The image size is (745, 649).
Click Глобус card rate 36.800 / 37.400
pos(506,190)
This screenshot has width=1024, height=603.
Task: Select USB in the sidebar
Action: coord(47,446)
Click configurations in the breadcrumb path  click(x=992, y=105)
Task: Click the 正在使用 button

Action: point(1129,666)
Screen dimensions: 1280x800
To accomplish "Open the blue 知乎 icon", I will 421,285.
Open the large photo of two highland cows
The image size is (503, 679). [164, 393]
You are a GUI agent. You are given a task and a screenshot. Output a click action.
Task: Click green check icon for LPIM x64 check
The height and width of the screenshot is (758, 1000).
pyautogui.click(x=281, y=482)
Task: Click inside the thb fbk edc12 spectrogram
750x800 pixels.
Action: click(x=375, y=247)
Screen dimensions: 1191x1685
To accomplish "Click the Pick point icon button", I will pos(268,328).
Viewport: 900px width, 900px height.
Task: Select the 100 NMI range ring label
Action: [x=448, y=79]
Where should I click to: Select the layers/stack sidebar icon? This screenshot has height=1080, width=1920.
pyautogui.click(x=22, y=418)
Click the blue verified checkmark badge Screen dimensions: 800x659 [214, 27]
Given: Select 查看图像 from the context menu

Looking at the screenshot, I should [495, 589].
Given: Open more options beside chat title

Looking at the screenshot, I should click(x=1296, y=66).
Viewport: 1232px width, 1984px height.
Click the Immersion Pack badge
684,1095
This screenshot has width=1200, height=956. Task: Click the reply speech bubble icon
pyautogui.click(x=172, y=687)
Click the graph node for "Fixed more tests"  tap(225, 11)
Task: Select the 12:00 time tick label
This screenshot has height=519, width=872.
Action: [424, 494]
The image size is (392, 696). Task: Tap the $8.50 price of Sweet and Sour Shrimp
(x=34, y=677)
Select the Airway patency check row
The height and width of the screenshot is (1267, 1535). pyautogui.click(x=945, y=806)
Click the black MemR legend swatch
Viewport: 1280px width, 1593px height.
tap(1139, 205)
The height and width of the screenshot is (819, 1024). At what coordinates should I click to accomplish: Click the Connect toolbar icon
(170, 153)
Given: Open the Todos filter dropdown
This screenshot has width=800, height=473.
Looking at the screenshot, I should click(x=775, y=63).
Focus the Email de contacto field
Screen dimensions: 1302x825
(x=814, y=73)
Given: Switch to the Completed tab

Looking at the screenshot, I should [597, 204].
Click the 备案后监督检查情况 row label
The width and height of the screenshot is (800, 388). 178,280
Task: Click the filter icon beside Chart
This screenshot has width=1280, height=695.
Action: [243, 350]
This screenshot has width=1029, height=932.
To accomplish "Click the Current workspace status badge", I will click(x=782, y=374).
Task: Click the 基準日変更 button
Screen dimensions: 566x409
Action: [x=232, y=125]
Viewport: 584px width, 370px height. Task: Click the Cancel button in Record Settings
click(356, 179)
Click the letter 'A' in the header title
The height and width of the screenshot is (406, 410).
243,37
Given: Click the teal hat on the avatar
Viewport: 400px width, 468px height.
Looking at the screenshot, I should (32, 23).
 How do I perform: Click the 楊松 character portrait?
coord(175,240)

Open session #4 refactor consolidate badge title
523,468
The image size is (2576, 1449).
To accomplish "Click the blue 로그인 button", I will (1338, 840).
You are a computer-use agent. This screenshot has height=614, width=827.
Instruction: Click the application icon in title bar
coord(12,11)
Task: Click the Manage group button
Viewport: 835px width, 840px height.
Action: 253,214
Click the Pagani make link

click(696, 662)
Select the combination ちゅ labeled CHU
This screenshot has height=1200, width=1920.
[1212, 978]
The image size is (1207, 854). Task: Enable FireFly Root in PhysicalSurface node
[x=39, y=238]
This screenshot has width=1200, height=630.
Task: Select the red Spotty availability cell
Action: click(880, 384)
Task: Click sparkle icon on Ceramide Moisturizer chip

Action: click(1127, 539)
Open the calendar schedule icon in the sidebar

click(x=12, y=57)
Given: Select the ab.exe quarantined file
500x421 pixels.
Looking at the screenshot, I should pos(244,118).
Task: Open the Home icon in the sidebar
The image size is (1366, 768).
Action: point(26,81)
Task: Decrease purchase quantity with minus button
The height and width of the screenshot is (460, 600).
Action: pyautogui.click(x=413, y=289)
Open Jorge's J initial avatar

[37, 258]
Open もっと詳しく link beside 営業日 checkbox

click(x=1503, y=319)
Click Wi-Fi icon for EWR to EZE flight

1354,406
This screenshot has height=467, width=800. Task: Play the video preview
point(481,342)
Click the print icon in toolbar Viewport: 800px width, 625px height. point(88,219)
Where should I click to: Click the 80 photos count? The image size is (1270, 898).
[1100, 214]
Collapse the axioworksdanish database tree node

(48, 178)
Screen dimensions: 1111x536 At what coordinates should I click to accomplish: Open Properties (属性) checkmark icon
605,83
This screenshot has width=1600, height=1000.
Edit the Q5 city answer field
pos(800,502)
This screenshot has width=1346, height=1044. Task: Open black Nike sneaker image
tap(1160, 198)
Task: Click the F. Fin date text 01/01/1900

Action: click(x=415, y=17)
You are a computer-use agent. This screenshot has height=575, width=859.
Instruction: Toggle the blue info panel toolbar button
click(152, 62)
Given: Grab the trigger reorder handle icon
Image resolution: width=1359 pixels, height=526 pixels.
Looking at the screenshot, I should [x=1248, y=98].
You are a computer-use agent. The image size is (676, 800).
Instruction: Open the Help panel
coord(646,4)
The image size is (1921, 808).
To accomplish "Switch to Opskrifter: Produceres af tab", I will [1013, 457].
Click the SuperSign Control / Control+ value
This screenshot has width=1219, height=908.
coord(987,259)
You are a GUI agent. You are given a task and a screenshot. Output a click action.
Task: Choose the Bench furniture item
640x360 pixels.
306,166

***

- [Work required]
Within the listing above, locate the line containing "Click the letter 'A' in the header title" and the line containing "has height=614, width=827.". Reproduce those two lines and all lines between them exactly, with nothing added.

- [Solution for this exercise]
Click the letter 'A' in the header title
The height and width of the screenshot is (406, 410).
243,37
Given: Click the teal hat on the avatar
Viewport: 400px width, 468px height.
Looking at the screenshot, I should (32, 23).
 How do I perform: Click the 楊松 character portrait?
coord(175,240)

Open session #4 refactor consolidate badge title
523,468
The image size is (2576, 1449).
To accomplish "Click the blue 로그인 button", I will (1338, 840).
You are a computer-use agent. This screenshot has height=614, width=827.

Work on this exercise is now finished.